こんにちは。武蔵野大学講師の舞田敏彦です。夏休みの最中ですが、学期中にはできない体験を子どもにしてもらおうと、各地でいろいろなイベントが開催されている模様です。その中の一つに、大人の職場に子どもを招くものがあります。中央官庁の「子ども霞が関デー」は有名ですが、社員の子弟を招いて、ママ・パパの仕事姿を見てもらうなんていう企業も多いのではないでしょうか。

 狙いは子どもの社会見聞を広めることですが、もっと限定していうと、働く(仕事)とはどういうことかについて、思いを馳せてもらうことにあると思われます。昔なら、こういうことは日常生活の中で自然になされていたのですが、今日ではそうもいかなくなっています。就労モデルの不在。こうした状況に置かれている現代っ子にとって、上記のようなイベントは意義あることといえるでしょう。
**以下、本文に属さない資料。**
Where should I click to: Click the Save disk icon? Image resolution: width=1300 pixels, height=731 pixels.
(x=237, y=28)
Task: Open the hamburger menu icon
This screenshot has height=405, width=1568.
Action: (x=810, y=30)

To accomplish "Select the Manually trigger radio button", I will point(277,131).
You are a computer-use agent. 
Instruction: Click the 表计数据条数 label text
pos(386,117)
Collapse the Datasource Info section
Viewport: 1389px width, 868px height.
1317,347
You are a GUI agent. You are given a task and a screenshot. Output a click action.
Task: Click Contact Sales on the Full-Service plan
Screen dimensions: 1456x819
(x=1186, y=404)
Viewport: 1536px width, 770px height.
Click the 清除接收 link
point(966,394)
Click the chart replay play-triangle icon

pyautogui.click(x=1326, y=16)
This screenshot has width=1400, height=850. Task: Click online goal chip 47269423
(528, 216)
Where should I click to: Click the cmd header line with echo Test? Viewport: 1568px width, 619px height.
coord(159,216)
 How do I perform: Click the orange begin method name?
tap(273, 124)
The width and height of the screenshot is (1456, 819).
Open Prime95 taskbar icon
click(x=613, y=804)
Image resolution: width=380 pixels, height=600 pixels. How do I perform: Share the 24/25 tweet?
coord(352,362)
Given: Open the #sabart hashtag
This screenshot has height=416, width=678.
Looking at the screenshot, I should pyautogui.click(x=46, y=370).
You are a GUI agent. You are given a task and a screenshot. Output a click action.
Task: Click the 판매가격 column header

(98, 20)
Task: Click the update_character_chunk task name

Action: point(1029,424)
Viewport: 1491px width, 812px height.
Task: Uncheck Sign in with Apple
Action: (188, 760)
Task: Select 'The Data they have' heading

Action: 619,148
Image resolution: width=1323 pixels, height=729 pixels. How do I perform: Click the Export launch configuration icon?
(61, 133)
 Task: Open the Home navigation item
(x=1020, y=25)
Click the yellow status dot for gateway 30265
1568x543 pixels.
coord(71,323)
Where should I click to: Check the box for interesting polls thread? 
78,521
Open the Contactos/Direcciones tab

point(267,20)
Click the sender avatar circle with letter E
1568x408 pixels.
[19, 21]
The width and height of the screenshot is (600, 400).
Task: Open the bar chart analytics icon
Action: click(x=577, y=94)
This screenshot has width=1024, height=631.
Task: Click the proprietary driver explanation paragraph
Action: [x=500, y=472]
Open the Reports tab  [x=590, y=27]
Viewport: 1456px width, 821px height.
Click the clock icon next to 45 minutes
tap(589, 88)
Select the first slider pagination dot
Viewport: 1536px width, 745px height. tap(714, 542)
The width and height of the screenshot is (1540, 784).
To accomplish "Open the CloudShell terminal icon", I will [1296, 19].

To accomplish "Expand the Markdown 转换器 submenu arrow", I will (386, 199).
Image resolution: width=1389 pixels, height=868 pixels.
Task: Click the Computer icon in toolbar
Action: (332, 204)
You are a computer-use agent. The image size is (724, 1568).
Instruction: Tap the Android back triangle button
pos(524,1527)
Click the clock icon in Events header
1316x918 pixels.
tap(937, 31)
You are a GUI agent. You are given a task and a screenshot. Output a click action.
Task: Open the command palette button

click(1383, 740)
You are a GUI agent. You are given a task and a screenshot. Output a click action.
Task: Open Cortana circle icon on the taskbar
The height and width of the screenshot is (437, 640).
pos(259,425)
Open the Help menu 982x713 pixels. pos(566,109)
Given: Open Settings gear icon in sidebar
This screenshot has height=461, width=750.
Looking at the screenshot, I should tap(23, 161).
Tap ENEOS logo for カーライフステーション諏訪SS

 就労モデルの不在とは、父母などの身近な他者が額に汗して働く姿を目にする機会がない、ということです。現代日本の子どもがそうであることは、親の職業を知らない子どもの多さから知られます。

 そのデータをみていただきましょう。OECDの国際学力調査PISA2006では、対象の15歳生徒(高校1年生)に対し、父親の職業を尋ねています。職業名を記入してもらい、後から大まかなコードを割り振る形式ですが、「知らない(do not know)」と「曖昧(vague)」の者がどれほどいるかに着目します。後者は、会社員やサラリーマンなど、回答が曖昧で具体的な職業分類ができない生徒です。

日本の高校一年生の6人に1人は親の仕事をよく知らない

 日本の生徒でいうと、「知らない」が204人、「曖昧」が621人です。合計825人であり、有効回答全体(5475人)に占める比率は15.1%となります。 高1生徒のおよそ6人に1人が、父親の職業を明確に知らないようです。はて、この値は他国と比してどうなのか。56か国について同じ値を計算し、高い順に並べてみました。

資料:OECD「PISA 2006」の生徒質問紙調査
資料:OECD「PISA 2006」の生徒質問紙調査

 日本の15.1%という値は、他のどの国よりも高いことが分かります。 黄色マークの主要先進国の中では、段違いに高くなっています。わが国は、親の職業を知らない子どもが世界で最も多い社会であるようです。